My counts file (countData) contains 43469 transcripts across 48 samples. There are some samples missing from the later time points. I set up this model:
>dds<-DESeqDataSetFromMatrix(countData=countData, colData=colData, design= ~replicate + day )
>ddsTC <- DESeq(dds, test="LRT", reduced = ~day )
>res<-results(ddsTC)
This model runs, however, once I call the 'res' function, 90% of the genes get filtered out, leaving 4369 transcripts. To me this seems like quite a lot.

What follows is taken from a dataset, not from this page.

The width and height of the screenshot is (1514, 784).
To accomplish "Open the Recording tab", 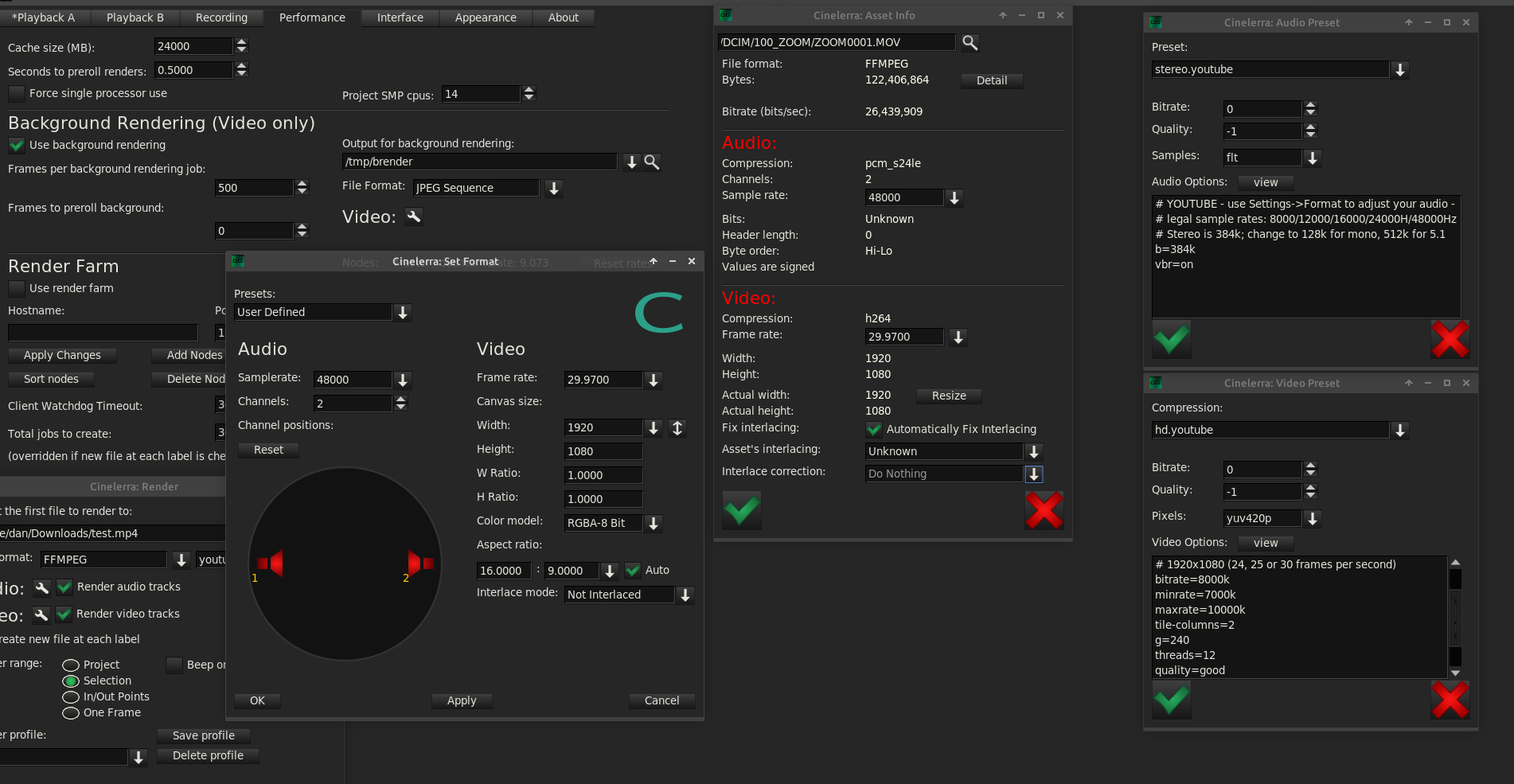I will [x=221, y=18].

>attr(res, "filterThreshold")
># 90%
>#37.87345
When I ran this dataset through the original DESeq, considering time points as independent factors which I know is incorrect, I got thousands of differentially expressed genes. I feel like there is a better way to run the model in DESeq2. There is no treatment between time series and running the model above in DESeq2 shows very few genes differentially expressed between biological replicates (<10) which is what I would expect
Thank you for any input.
> sessionInfo()
R version 3.1.0 (2014-04-10)
Platform: x86_64-apple-darwin10.8.0 (64-bit)
locale:
[1] en_US.UTF-8/en_US.UTF-8/en_US.UTF-8/C/en_US.UTF-8/en_US.UTF-8
attached base packages:
[1] parallel stats graphics grDevices utils datasets methods
[8] base
other attached packages:
[1] RColorBrewer_1.1-2 ggplot2_1.0.0 gplots_2.15.0
[4] DESeq2_1.4.5 RcppArmadillo_0.4.500.0 Rcpp_0.11.3
[7] GenomicRanges_1.16.4 GenomeInfoDb_1.0.2 IRanges_1.22.10
[10] DESeq_1.16.0 lattice_0.20-29 locfit_1.5-9.1
[13] Biobase_2.24.0 BiocGenerics_0.10.0
loaded via a namespace (and not attached):
[1] annotate_1.42.1 AnnotationDbi_1.26.1 bitops_1.0-6
[4] caTools_1.17.1 colorspace_1.2-4 DBI_0.3.1
[7] digest_0.6.4 gdata_2.13.3 genefilter_1.46.1
[10] geneplotter_1.42.0 grid_3.1.0 gtable_0.1.2
[13] gtools_3.4.1 KernSmooth_2.23-13 MASS_7.3-35
[16] munsell_0.4.2 plyr_1.8.1 proto_0.3-10
[19] reshape2_1.4.1 RSQLite_1.0.0 scales_0.2.4
[22] splines_3.1.0 stats4_3.1.0 stringr_0.6.2
[25] survival_2.37-7 XML_3.98-1.1 xtable_1.7-4
[28] XVector_0.4.0